Delving further into sewage system failures

Downtown Midland, Michigan

Last week, several areas in Mid-Michigan experienced heavy rains and near-record flood conditions. As the rain fell and water levels rose, basements began to fill with water and untreated sewage from the area’s overloaded sewer systems. Throughout the streets of Mid-Michigan towns, the impacts are clear. Sewage and water damaged carpet and furniture; boxes of ruined property are piled high on city streets, waiting for sanitation crews to pick them up.

This unusual and unfortunate weather event coincided with research being carried out at the Mackinac Center. In November 2016, we had discovered what appeared to be a clear double standard in environmental protection. When private industry harmed the environment, it was (rightly) met with fines, regulatory penalties and a great deal of media attention and condemnation. When governments harmed the environment, on the other hand, their actions were met with a collective shrug of the shoulders.

For example, in 2010, when an Enbridge pipeline leaked over 1 million gallons of crude oil into the Kalamazoo River, the company faced a $177 million settlement. In 2014, the cities of Michigan released 11.56 billion gallons of untreated sewage into public waterways, including the Great Lakes. At the time, we believed the government agencies responsible for the damage faced little to no consequence for their actions.

But a deeper look at the situation uncovered a surprising — and at least partially reassuring — truth. At the enforcement level, the double standard we had highlighted earlier does not appear to exist, or, at least, should not be inferred from these types of examples. The key information comes from the history of Michigan wastewater management: how wastewater spills compare to industrial spills, and the enforcement actions taken in response.

Let’s start with the billions of gallons of raw sewage released into Michigan’s environment by government-run water systems. Contrary to what many would think, these discharges are not accidental. They are an intentional and designed response to naturally occurring phenomena.

In times of heavy rainfall, sewers fill, and if enough water enters the system, they reach their capacity and overflow. To avoid sending human waste on a roundtrip — back into our homes — sections of municipal sewer systems are actually designed to release sewage into lakes and rivers. These design features are known as outfalls.

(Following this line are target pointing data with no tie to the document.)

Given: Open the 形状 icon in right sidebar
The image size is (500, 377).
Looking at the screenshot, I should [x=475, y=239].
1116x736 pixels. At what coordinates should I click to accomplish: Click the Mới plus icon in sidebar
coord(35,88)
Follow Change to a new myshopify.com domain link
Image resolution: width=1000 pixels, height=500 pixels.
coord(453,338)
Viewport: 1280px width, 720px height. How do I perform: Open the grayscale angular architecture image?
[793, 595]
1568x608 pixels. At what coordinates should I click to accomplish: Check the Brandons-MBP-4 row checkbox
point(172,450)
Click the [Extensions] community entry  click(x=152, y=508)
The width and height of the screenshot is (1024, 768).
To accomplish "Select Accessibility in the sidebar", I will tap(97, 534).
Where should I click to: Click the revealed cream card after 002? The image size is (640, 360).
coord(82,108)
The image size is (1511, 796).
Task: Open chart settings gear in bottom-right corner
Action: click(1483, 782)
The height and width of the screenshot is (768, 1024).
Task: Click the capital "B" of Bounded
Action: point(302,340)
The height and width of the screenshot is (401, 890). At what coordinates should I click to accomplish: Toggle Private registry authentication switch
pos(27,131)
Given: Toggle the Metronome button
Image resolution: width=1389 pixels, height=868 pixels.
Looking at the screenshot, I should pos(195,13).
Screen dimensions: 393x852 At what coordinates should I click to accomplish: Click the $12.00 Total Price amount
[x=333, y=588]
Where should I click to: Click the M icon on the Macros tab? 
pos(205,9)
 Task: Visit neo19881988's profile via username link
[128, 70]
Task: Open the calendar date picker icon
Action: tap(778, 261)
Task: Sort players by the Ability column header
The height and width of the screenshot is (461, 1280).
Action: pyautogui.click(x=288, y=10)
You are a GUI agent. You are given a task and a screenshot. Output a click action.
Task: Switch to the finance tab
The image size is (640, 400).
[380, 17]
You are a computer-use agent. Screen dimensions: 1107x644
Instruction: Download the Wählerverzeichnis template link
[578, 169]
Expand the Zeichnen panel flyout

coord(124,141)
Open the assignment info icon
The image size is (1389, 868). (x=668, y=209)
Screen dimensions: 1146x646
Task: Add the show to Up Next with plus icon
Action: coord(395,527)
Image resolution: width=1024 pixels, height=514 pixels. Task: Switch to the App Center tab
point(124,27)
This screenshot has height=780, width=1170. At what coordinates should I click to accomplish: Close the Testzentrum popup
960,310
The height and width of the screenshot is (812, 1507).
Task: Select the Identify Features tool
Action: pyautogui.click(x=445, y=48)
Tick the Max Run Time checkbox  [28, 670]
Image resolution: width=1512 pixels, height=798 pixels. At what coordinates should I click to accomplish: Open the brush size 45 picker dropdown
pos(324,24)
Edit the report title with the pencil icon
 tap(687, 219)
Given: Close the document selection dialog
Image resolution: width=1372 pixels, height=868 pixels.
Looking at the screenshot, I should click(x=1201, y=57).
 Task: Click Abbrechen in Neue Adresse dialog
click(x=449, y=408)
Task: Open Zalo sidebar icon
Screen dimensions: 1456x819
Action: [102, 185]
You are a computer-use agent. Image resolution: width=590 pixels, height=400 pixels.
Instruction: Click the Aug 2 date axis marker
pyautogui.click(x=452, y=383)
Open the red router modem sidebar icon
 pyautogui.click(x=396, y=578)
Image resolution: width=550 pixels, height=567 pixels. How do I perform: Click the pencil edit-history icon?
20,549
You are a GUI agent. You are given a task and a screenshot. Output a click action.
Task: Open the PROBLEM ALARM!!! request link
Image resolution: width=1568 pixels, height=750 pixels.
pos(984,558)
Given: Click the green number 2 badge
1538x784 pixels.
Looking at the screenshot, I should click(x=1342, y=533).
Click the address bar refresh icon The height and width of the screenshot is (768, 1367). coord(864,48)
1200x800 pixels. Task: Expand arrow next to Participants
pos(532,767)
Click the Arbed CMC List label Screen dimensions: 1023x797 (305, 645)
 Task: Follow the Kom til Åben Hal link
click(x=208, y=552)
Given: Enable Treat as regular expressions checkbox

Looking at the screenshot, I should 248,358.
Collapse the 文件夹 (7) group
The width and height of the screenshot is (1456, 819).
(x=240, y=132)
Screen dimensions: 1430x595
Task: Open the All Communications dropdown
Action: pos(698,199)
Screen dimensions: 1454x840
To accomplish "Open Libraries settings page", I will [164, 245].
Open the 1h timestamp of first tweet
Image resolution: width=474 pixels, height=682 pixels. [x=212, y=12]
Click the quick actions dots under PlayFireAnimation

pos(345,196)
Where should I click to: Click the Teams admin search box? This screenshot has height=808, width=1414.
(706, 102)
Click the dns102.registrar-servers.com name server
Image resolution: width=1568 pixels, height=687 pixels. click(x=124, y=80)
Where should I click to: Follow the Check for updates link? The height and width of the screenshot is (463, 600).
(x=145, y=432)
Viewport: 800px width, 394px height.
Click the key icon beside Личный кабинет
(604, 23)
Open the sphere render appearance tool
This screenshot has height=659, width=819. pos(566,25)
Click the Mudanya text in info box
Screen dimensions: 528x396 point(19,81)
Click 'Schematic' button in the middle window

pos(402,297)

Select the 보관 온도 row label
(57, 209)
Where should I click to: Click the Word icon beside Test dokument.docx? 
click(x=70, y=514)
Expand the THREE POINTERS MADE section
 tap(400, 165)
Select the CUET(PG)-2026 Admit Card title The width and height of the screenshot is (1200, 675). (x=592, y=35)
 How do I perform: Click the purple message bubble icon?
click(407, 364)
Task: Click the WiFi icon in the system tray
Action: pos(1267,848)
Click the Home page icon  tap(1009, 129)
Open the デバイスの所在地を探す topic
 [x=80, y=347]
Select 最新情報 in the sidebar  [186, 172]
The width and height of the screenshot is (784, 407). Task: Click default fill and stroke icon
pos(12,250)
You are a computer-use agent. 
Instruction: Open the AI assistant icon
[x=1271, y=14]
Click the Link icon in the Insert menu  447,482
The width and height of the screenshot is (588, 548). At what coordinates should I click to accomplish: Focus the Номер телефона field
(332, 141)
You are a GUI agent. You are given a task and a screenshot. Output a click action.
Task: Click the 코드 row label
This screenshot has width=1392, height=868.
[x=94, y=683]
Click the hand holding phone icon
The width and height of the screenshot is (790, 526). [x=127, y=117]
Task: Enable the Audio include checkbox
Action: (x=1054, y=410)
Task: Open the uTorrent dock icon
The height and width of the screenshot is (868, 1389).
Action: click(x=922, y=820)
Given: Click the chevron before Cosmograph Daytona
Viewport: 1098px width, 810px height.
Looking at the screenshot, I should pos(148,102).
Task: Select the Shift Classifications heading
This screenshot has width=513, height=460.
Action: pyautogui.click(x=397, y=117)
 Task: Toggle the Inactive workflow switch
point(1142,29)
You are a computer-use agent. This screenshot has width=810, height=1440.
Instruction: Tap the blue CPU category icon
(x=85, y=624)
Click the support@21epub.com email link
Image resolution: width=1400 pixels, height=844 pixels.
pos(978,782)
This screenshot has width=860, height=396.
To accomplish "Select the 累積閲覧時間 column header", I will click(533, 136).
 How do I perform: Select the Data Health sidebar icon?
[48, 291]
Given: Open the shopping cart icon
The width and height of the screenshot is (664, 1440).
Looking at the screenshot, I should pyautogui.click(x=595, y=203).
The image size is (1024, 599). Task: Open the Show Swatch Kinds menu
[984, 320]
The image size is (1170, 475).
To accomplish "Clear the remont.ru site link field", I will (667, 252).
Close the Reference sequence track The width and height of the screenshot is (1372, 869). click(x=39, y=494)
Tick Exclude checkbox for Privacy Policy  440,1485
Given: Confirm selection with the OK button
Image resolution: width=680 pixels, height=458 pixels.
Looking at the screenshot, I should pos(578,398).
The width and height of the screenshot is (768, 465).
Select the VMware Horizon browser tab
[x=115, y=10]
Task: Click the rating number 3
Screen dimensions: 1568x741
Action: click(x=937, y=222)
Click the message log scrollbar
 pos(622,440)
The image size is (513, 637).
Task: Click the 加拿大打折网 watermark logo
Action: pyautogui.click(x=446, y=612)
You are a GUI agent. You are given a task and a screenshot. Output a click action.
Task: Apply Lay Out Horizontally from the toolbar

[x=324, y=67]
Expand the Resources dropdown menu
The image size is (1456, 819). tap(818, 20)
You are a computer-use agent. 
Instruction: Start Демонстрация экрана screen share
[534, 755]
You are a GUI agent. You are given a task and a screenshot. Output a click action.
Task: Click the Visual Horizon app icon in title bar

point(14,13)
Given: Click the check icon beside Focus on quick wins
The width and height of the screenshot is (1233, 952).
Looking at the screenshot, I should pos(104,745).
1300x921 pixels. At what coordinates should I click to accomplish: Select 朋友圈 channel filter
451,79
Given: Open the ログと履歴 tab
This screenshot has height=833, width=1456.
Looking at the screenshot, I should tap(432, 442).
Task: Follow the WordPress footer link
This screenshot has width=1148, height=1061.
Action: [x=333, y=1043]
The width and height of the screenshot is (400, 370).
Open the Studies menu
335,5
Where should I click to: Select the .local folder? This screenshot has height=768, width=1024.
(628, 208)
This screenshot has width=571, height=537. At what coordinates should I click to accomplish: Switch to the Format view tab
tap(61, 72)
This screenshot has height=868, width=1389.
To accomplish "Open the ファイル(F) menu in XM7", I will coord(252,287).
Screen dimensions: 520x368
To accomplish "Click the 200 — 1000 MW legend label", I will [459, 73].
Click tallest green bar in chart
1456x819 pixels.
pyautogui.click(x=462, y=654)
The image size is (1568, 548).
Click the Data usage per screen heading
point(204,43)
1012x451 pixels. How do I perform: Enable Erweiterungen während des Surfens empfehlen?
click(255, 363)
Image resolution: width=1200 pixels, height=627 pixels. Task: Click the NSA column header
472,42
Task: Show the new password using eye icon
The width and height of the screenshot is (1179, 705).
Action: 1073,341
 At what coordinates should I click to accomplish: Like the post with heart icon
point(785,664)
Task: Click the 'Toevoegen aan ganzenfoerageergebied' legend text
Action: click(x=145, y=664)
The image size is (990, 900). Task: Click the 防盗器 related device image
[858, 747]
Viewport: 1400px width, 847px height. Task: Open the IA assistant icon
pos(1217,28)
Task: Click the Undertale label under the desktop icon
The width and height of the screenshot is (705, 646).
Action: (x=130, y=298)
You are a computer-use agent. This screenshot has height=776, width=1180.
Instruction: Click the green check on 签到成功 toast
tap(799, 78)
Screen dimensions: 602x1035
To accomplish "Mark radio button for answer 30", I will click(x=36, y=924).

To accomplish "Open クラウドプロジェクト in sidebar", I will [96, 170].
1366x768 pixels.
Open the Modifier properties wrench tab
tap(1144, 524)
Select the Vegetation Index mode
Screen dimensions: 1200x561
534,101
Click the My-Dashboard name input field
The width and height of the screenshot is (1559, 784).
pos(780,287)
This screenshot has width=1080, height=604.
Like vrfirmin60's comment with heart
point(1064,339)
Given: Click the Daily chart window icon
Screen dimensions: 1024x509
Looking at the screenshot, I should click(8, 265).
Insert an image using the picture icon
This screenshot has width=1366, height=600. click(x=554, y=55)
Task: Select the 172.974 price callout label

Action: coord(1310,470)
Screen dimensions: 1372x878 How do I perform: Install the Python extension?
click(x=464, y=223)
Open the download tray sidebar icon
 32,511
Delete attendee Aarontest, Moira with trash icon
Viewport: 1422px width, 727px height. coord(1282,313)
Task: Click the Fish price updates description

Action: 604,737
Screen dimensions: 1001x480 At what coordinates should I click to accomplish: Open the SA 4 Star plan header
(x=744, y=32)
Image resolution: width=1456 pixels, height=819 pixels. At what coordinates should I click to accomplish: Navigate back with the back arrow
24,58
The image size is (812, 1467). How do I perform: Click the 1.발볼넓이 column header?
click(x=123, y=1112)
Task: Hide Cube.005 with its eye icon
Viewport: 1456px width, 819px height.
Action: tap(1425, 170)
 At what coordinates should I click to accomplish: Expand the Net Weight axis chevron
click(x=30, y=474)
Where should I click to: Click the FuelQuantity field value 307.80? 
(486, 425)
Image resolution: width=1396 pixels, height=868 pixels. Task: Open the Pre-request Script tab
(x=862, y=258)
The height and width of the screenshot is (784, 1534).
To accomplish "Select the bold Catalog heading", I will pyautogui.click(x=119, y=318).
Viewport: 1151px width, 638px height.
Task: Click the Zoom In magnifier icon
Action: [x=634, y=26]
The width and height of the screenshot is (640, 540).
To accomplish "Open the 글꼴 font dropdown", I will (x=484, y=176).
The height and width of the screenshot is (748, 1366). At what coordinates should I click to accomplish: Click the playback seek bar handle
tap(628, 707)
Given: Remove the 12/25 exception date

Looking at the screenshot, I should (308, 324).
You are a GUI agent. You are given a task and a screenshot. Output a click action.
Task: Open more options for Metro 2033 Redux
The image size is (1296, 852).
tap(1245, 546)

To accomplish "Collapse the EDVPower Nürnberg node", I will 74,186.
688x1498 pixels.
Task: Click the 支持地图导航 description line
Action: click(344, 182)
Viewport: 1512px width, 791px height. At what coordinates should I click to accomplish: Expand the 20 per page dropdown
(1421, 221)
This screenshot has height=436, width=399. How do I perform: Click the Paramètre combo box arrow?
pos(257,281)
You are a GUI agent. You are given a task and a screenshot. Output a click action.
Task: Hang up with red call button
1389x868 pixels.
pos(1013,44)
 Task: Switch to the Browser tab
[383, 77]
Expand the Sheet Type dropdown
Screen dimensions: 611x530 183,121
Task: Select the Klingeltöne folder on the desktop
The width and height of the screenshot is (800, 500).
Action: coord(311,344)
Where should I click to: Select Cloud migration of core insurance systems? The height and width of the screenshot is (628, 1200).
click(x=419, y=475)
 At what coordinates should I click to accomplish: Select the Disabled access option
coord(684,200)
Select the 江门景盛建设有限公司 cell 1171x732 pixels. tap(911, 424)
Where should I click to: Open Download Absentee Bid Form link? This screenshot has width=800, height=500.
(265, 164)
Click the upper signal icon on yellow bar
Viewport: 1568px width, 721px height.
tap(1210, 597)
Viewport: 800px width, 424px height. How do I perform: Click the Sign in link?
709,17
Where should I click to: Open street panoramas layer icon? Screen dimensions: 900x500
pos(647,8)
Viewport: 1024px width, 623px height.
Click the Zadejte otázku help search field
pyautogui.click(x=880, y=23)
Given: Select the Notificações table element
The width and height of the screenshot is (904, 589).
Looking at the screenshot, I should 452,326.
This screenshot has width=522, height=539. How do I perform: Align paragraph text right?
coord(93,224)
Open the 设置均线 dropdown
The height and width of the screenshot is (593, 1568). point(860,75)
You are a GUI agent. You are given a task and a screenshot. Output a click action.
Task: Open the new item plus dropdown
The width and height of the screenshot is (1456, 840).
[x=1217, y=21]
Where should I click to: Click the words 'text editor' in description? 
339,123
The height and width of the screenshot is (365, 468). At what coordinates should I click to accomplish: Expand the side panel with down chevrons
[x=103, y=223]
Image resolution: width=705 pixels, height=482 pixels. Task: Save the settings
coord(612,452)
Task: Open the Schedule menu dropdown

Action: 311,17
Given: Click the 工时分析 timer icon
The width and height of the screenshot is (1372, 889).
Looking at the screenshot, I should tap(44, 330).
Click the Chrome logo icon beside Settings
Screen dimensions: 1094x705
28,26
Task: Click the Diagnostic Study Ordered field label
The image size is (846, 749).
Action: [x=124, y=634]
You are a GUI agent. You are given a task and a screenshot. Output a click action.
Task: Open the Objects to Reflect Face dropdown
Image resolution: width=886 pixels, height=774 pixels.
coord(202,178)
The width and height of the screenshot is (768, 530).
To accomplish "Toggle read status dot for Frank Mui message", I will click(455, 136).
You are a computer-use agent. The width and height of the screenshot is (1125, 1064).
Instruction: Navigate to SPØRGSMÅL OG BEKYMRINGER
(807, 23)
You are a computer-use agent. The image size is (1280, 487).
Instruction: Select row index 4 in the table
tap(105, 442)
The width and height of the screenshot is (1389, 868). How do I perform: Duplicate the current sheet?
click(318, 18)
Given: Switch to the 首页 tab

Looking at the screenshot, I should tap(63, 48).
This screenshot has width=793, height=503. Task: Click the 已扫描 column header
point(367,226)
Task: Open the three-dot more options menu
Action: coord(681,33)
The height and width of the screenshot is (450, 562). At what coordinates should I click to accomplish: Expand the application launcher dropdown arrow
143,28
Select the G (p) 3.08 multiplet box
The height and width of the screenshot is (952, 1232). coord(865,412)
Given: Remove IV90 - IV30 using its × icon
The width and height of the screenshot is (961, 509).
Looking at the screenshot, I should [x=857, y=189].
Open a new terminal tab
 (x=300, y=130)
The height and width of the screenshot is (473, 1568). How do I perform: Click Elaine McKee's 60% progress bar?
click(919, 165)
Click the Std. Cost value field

So, this is a conscious decision on the part of sewage system planners and managers — and the public who employ them, meaning taxpayers. Faced with an either-or decision regarding potential damage from sewage overflows, we effectively choose to protect our personal property over our natural environment. But this is no small choice to make, as published research indicates that Michigan’s “recreational beaches are being adversely impacted by human fecal pollution,” leaving nine to 15 swimmers per 1,000 at risk of acquiring a viral infection each season.

Email discussions with researchers at Michigan State University also indicated that there are hundreds of disease-causing pathogens in sewage. Those pathogens can cause a variety of acute and chronic gastrointestinal and respiratory diseases. As many as 13 million cases of illness per year result from contact with infected surface water systems in the U.S.

So back to the double standard. Private industry actors clearly pay a hefty fine when they spill. But do municipalities that operate sewer systems designed to release disease-causing sewage into lakes and rivers simply go free? The short answer is no.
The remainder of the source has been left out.